The Washington Post stories today (here, and here) have been decidedly uncritical of the FBI's theory of the case. Much better stories were at salon.com and the New York Times. My sentiments were expressed by today's Foreign Policy Blog post, Hey, FBI: Put up or shut up.

Skepticism is warranted about any attempt to clear this extremely high-profile case off the FBI's books without solid evidence of guilt, especially in view of the bureau's hounding of another Army bio-weapons scientist, Dr. Steven Hatfill, who for more than five years played the role of Great White Whale to the FBI's Ahab. That monomaniacal pursuit ended only one month ago when Hatfill won a public exoneration and a $5.8 million settlement from the U.S Justice Department in a law suit he filed in 2003. When you read the leaks today about the FBI's suspicions of Ivin's behavior as long ago as 2001, remember that for most of the time they were confidently insisting - off the record, of course - that Hatfill did it.

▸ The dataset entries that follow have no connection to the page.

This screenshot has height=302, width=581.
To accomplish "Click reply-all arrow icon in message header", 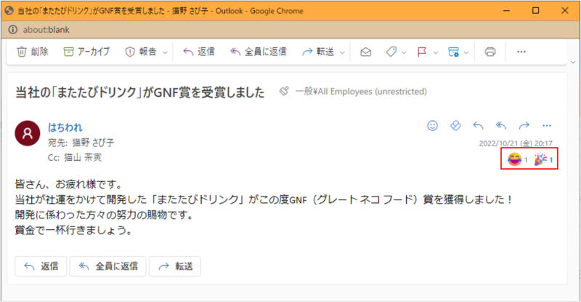I will point(501,125).
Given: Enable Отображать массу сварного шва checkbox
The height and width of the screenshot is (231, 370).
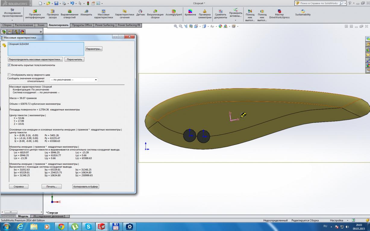Looking at the screenshot, I should pos(9,75).
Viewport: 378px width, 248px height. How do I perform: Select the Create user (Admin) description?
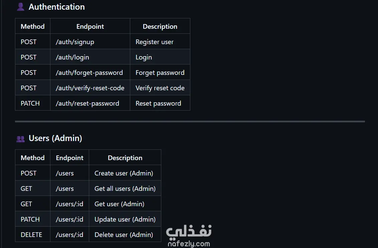point(124,173)
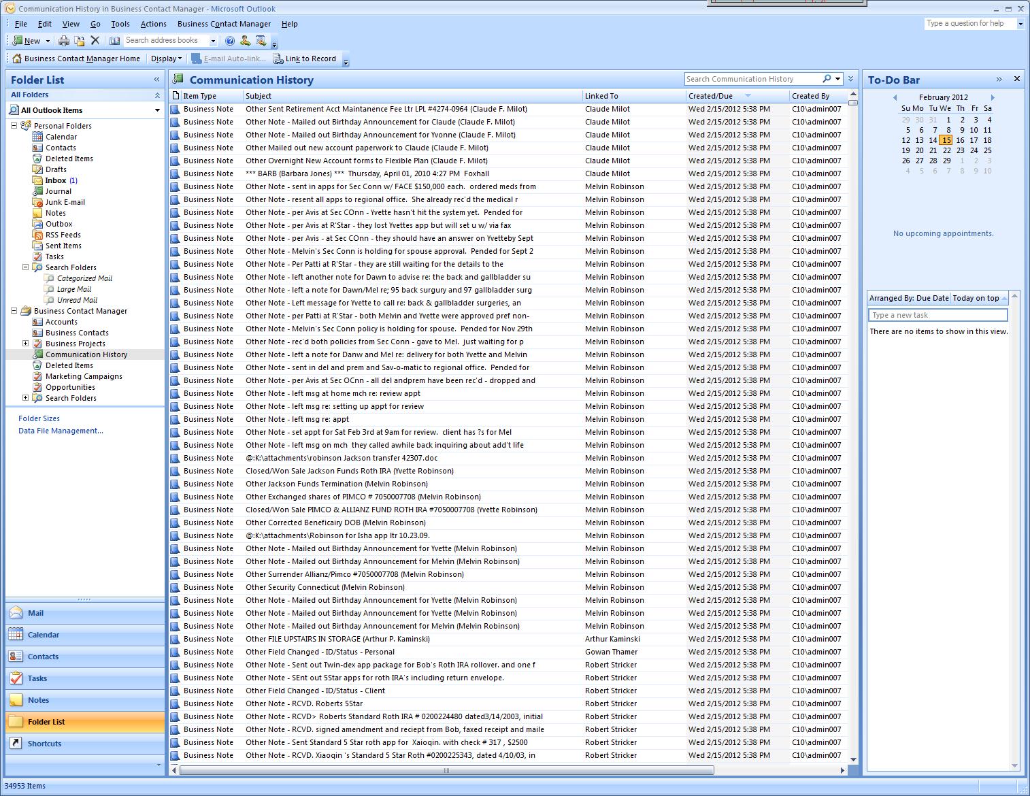Open the Address Book icon
Image resolution: width=1030 pixels, height=796 pixels.
point(115,41)
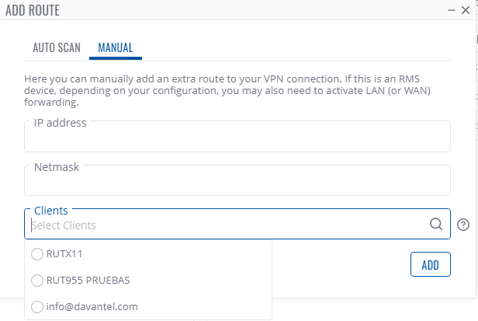Click the "Clients" field label

[51, 211]
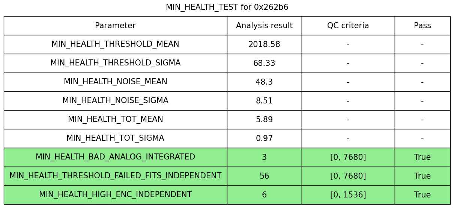Click the MIN_HEALTH_THRESHOLD_MEAN parameter cell
454x208 pixels.
pyautogui.click(x=115, y=44)
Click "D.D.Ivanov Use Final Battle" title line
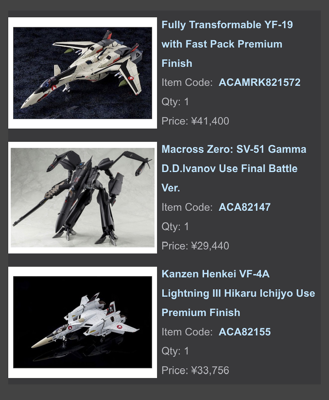This screenshot has height=400, width=329. [229, 168]
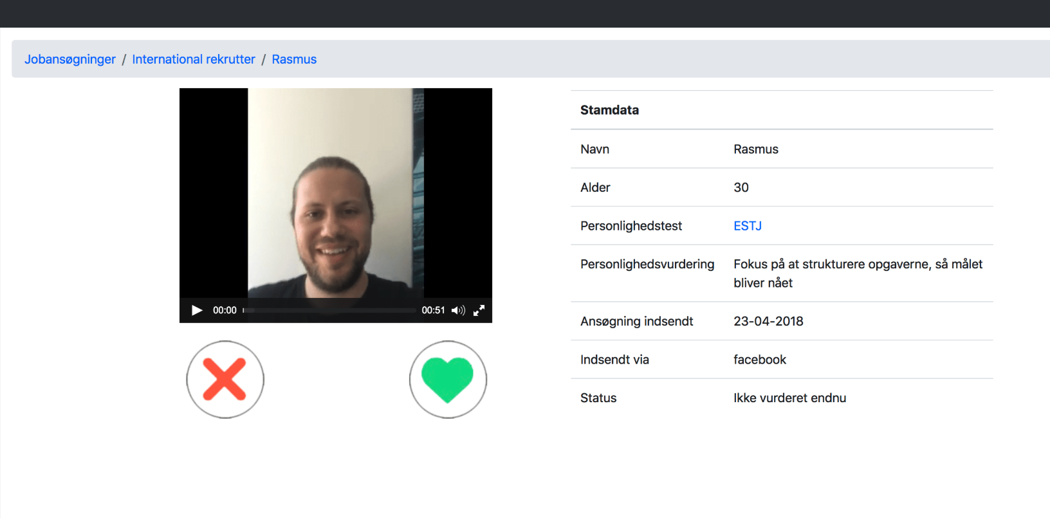Play the applicant video
This screenshot has width=1050, height=518.
click(x=197, y=310)
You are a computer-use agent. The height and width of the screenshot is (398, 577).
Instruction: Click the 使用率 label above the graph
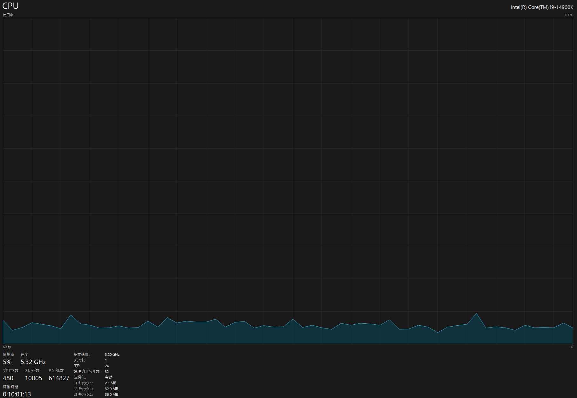8,15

And, there's the FBI's deplorable track record of making erroneous accusations in other high-profile cases, often based on its behavioral profiling. Richard Jewell is Exhibit A for the damage done by misguided profiling, but just as outrageous is the FBI's "equivocal death analysis" of Clayton Hartwig, the young sailor posthumously accused of causing the 1989 explosion in a gun turret on the USS Iowa. The FBI's famous profilers unequivocally pronounced that Hartwig was both suicidal and homicidal, and he must have caused the explosion in a fit of gay jealousy. Eventually, and only at the insistence of the U.S. Congress, forensic investigations were conducted by Sandia Labs and the Naval Weapons Systems Center that attributed the explosion to overpressure from the propellant used in the gun barrel, and not to sabotage. Hartwig was publicly exonerated by the Navy in 1991.

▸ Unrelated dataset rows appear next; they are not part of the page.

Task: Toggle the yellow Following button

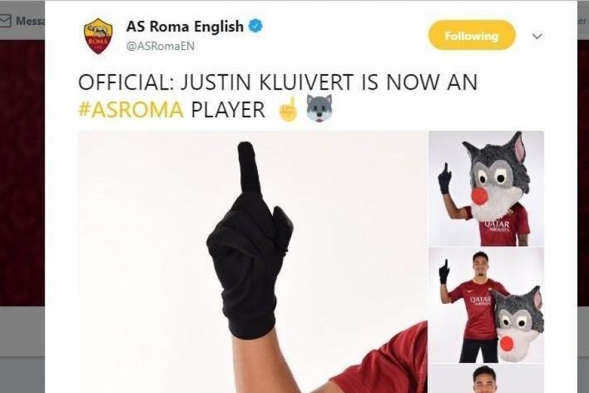Action: (472, 35)
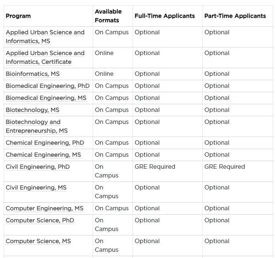Open the Civil Engineering, MS link
The width and height of the screenshot is (275, 258).
(x=36, y=188)
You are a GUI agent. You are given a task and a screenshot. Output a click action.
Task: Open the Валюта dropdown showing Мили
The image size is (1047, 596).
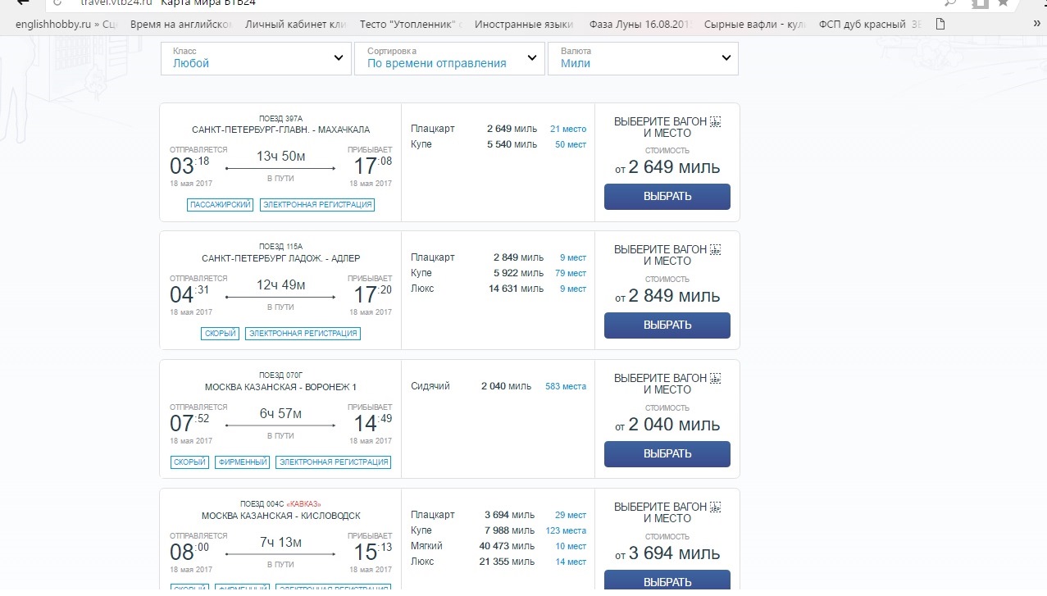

Finally, there's the fact that the first anthrax letters were mailed on September 18, just seven days after the 9/11 attacks. According to the leaks, Ivins' motive was to cause a public panic about Islamic bio-terrorism in order to create demand for his anthrax vaccine. If we believe that motive, then we have to also believe that either (1) Ivins came up with the whole idea on September 11th and did all the preparation of the anthrax spores in the next six days, then drove to Princeton, New Jersey, to mail them on the following day, or else (2) he had prepared the spores earlier and just had the great good luck to piggyback his anthrax mailings on the biggest act of Islamic terrorism to ever strike the USA. The first option is way too fast, the second is way too big a coincidence. If I were on a jury hearing this case, that alone would raise a reasonable doubt in my mind.